**Source material**

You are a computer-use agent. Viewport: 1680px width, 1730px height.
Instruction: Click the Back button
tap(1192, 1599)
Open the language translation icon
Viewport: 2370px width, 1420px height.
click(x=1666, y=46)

**Activity**
Extract the data exactly as given.

**Output for this task**
You are a computer-use agent. Viewport: 1680px width, 1730px height.
Instruction: Click the Back button
tap(1192, 1599)
Open the language translation icon
Viewport: 2370px width, 1420px height.
click(x=1666, y=46)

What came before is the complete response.